Iflix passes 15 million subscribers

Emerging markets SVOD service Iflix claims to have passed the 15 million subscriber mark after growing its service by 250% since January.

Announcing the figure, the company said that the first half of 2018 has been a period of “significant change” for Iflix with content consumption doubling in the past five months.

In total Iflix said that 22.84 billion minutes (43,500 years) of content have been streamed on its service since launch, with the service now focusing on more localised programming and features.

Iflix said it has “significantly increased” its acquisition and commissioning of local content and aims to quadruple its commissioning slate by 2019 with 12 original television series, 30 feature movies and 75 short-form films.

It claims to have also doubled its efforts and resources for translation and subtitling to help make its international content library more accessible to local audiences.

Iflix co-founder and group CEO, Mark Britt described 2018 as “already a transformational year” for the company: “We continue to be passionately obsessed with what emerging markets customers need and want. The huge growth we’ve seen across the business is a testament to that commitment.

“We have one goal and that is to make Iflix ubiquitous across emerging markets. To achieve this, we will continue to learn and innovate to build global culture and find new audiences for extraordinary world class content.”

The comments comes after Iflix in the past week launched what it described as ‘Iflix 3.0,’ which includes four newly defined content pillars – free, kids, news and originals.

The update also includes upgraded personalisation functionality, including feed and daily collections and learnings from social media platforms.

“Iflix 3.0 offers customers more than 40,000 hours of cinematic quality, culturally rich, engaging and relevant content from 600 studios and content creators over a broad range of genres, as well as 40 free-to-air (FTA) channels,” said Iflix in a statement.

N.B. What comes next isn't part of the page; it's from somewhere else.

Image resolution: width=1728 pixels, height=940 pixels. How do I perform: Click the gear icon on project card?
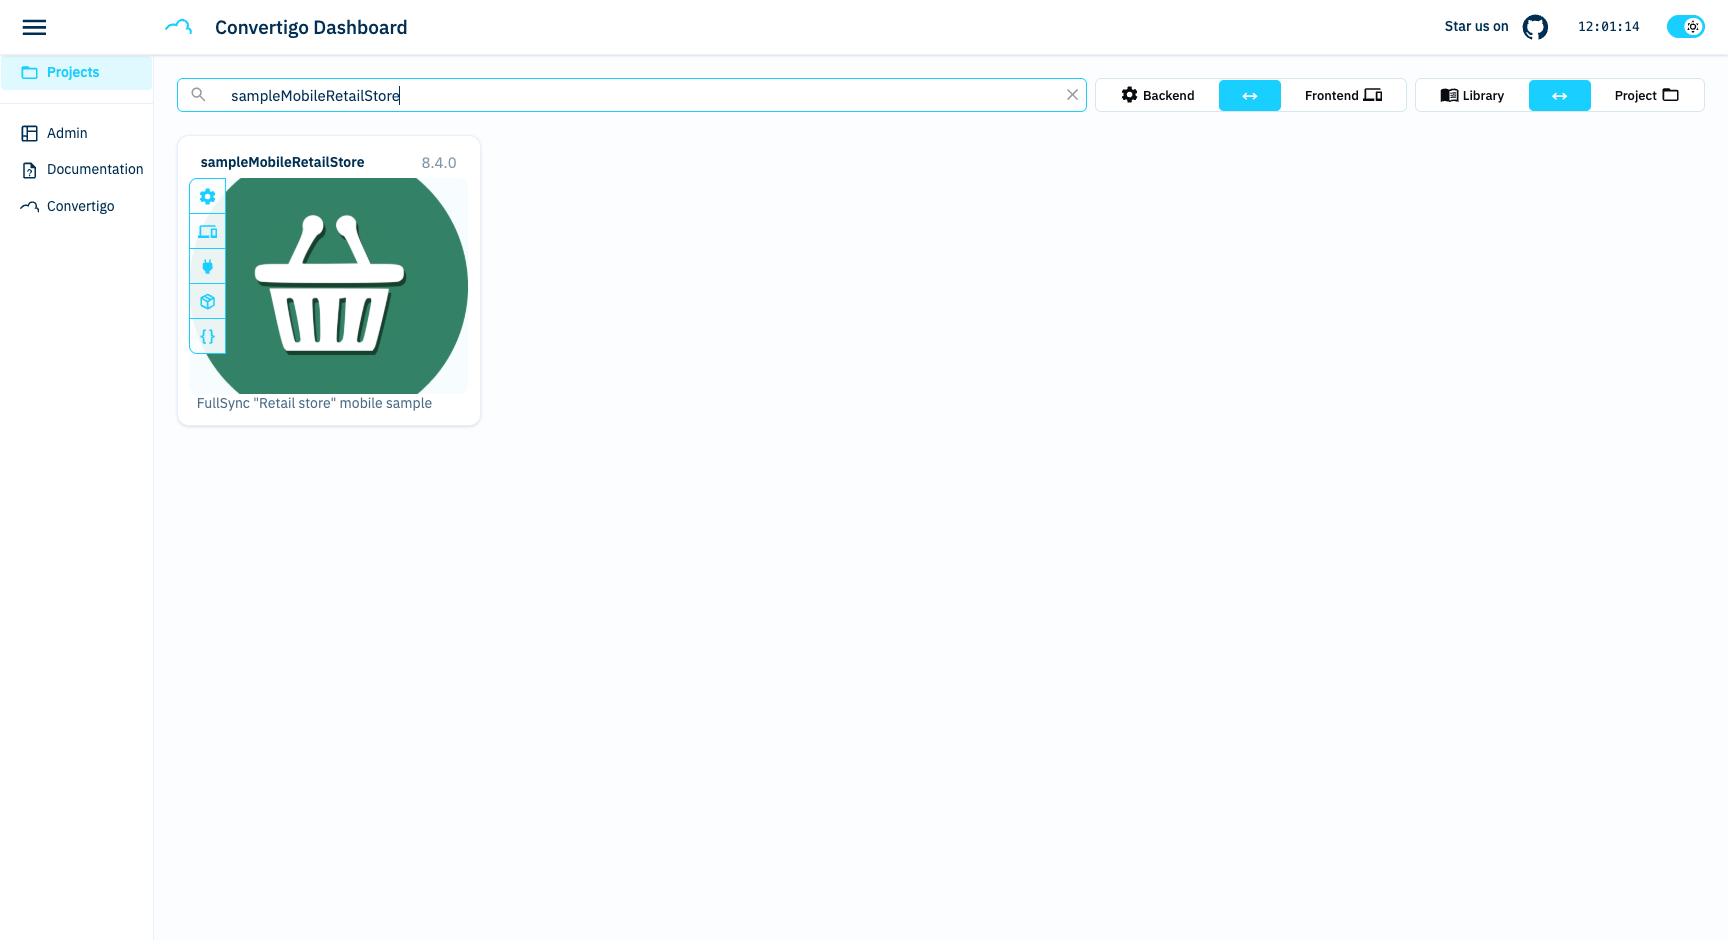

“The company is on track to reach 80 FTA channels by the end of 2018, of which more than 60 will be available to users for free.”

On the content front, the subscription video-on-demand service launched a live football joint venture with Football Malaysia in January, which the company said resulted in an 80% boost in activations following the announcement.

Since then, the company has added Bangladesh cricket, Formula E racing, and more recently has aired coverage of World Cup football from Russia – including streams of every match on its Kwesé-Iflix service across Africa.

Iflix said its dedicated short form creative hub, Studio2:15, is on track to produce an estimated 2,000 pieces of original short-form content by the end of the year, with a projected 250 new titles by the end of 2019.